> **SUPPLIED PASSAGE**
::::
Saturday, February 18, 2012

The Crisis Is Moving The World Rightward

It's common to think that as populations get poorer, they will move to the left. History shows otherwise; World War One saw the rise of Bolshevism in Russia, while the Great Depression ushered in Fascism to Italy and Germany, and military dictatorship to Spain, Argentina, Japan and elsewhere.

In fact, history shows that economic disintegration leads to right-wing authoritarian reactionary regimes more often than not. It's true that America largely avoided this fate (barely, there was talk of a coup against Roosevelt by some industrialists), but it's difficult to imagine today how an America that's been getting steadily more reactionary and extremist for the past thirty years, even as downward mobility becomes endemic will escape this fate again. With the rich enjoying unprecedented power thanks to their absolute control over major media organs and both political parties, the American public is putty in their hands. It's doubtful that any resistance is possible. Rather, as the Tea Party showed, the rich can stir-up reactionary sentiment with a few well-placed phone calls to hold onto power and crush any reform movement in its crib.

As I've stated before, we're entering the era of authoritarian capitalism, and one piece of proof is the capture of almost the entire world by right-wing governments. See this map from The Guardian:

Left, right, left: how political shifts have altered the map of Europe. With 20 EU member states now under varying degrees of rightwing government, Europe has rarely been more blue (in contrast to the United States convention, The Guardian uses blue as a symbol for right-leaning parties).
::::
> **AIM OF THE EXERCISE**
Can you continue the blog post about the crisis moving the world rightward, picking up right after its last sentence?
::::
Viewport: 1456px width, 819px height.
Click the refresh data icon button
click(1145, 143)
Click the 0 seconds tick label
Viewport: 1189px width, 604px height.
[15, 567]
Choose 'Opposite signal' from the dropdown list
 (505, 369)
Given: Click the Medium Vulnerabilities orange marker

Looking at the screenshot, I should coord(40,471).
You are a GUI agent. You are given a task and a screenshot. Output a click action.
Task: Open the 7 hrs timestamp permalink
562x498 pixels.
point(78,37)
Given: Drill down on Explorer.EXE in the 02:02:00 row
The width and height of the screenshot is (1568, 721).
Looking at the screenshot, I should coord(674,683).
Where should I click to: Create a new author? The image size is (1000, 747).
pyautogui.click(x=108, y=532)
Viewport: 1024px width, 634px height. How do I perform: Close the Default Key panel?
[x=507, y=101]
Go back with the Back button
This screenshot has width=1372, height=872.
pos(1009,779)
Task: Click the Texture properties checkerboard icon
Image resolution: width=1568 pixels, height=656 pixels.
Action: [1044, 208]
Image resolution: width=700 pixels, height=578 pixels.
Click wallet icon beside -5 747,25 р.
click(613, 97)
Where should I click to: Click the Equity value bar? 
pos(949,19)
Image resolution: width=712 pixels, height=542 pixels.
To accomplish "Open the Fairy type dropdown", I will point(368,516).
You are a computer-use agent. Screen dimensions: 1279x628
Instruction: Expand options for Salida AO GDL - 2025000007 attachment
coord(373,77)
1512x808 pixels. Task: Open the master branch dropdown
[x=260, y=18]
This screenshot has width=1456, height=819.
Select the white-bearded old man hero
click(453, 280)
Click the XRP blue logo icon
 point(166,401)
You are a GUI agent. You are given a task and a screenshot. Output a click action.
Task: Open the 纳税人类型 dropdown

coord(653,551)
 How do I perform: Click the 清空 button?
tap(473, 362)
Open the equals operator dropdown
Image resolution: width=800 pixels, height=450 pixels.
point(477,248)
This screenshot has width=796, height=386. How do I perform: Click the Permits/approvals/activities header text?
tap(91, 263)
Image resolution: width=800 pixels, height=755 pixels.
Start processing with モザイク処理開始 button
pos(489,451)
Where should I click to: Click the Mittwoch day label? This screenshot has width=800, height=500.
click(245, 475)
::::
> **EXPECTED ANSWER**
If one slides all the way to the right, we see that almost all of Western Europe is in the hands of right-wing governments. Of course, this is relative - most European right-wing parties are to the left of our Democrats, but nonetheless, it's still instructive. Not really indicated on the map is that two countries - Italy and Greece, have essentially forfeited sovereignty for direct rule by the banking establishment, while Hungary seems to be moving towards something approximating a revival of 1930's-style Fascism. And extreme right-wing fringe parties are becoming more popular, not less (European right-wing parties tend to want to preserve the safety net for citizens by restricting immigration, in contrast to American right-wing parties which want to eliminate the safety-net entirely).

All this is prelude to this story in The Atlantic: Why America Keeps Getting More Conservative. Even as America sinks to the status of a third-world country, Americans keep getting more sympathetic to the Republican message, in contrast to those who think Americans will somehow wake up and start voting in their best economic interests. Sadly, that seems to be wishful thinking.

The article makes the standard points that are familiar by now: places in the United States were people are poorer, more religious, and less educated are far more conservative. I should point out that the term "conservative" is terribly misleading here. Places that are poorer, less-educated and religious are exactly the places where we would expect right-wing reactionary authoritarian politics to be flourishing; as I've pointed out many times, this is what the Republican party is today: a radical right-wing authoritarian reactionary movement, not a political party in the traditional sense. Thus, the word "conservative" has been incorrectly applied to this philosophy. "Conservative" in America really means "reactionary." And reactionary movements are the best way to understand things like Bolshevism, Fascism, dictatorship, etc. It should also be pointed out, as Paul Krugman did in his latest column, that these bastions of antigovernment sentiment receive far more in funds from the Federal Government than they pay in, whereas more "liberal" areas receive less back than they pay, even though antigovernment sentiment is less pronounced. But it is a key feature of the modern American reactionary movement to ignore inconvenient facts.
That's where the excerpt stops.